Der muslimische Autor Eren Güvercin hat vor antisemitischer Radikalisierung auf TikTok gewarnt. Islamistische Influencer hätten ihre Inhalte nach dem Überfall der Terrororganisation Hamas auf Israel vor gut einem Jahr ungehindert verbreiten können, sagte er auf der bis Freitag andauernden Fachtagung »Antisemitismus und politischer Islamismus« in Münster.
Mit den antisemitischen Videos hätten die TikToker eine Lücke gefüllt, die muslimische Verbände in Deutschland gelassen hätten. Güvercin warf den großen islamischen Verbänden vor, den Überfall vom 7. Oktober nicht ausreichend verurteilt, sondern relativiert zu haben.
Jugendliche orientierungslos
Als Beispiel nannte er eine gemeinsame Erklärung der Islamverbände und des Landes Nordrhein-Westfalens. Darin bekräftigten die Verbände, dass sie nicht zuzulassen, »dass die terroristischen Angriffe der Hamas auf unseren Straßen bejubelt oder auch nur relativiert werden«.
Güvercin kritisierte, auf den Internetseiten des deutsch-türkischen Moscheeverbands Ditib und anderer muslimischer Verbände sei die Erklärung nicht zu finden gewesen. Außerdem hätten sie diese Position nicht in die muslimischen Gemeinden getragen.

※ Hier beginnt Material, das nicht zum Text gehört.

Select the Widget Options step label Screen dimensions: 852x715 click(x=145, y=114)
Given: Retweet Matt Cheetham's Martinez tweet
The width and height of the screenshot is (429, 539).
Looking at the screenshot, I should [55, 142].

Als Vorsitzender der Alhambra Gesellschaft, die unter anderem politische Bildungs- und Kulturangebote für muslimische Jugendliche macht, erlebt Güvercin nach eigener Aussage viele muslimische Jugendliche, die orientierungslos sind. Es sei den Verbänden nicht gelungen, ihnen Orientierung zu geben.
Mangel an Vorbildung
Der Präsident der Deutsch-Israelischen Gesellschaft, Volker Beck, kritisierte, dass das Engagement für jüdisches Leben hierzulande nicht beständig sei. Nach antisemitischen Vorfällen oder Anschlägen sei die Öffentlichkeit empört. Dann reagiere auch die Politik, indem sie mehr Geld für den Einsatz gegen Antisemitismus verspreche. Nach einiger Zeit verebbe das öffentliche Interesse aber wieder, so der frühere Grünen-Bundestagsabgeordnete.
In einer besonderen Verantwortung, Antisemitismus entgegenzutreten, sieht Beck Lehrer und Polizisten. Einigen falle es schwer, gegen Diskriminierung einzustehen. Das liege daran, dass das Thema in der Ausbildung nicht vorgesehen sei. »Für viele Lehrer und Polizisten ist die Geschichte des Antisemitismus ein blinder Fleck.«
Pädagogen überfordert
Eine Überforderung vieler Lehrer beobachtet auch der frühere jüdische Schulleiter Levi Israel Ufferfilge. Er berichtete von Drohungen von Eltern gegen eine Lehrerin, als sie mit ihrer Klasse das »Tagebuch der Anne Frank« lesen wollte. Der Rabbiner warnte: »Qualitativ und quantitativ hat der Antisemitismus in Deutschland seit dem 7. Oktober ein Niveau erreicht, das weder ich noch meine Eltern zuvor kannten.«
Die Tagung an der Universität Münster widmete sich dem Thema Antisemitismus, der seit dem Terrorüberfall der Hamas auf Israel am 7. Oktober 2023 und dem Krieg im Gazastreifen zugenommen hat. Sie stand unter der Federführung der Forschungsstelle »Islam und Politik« sowie des Exzellenzclusters »Religion und Politik«.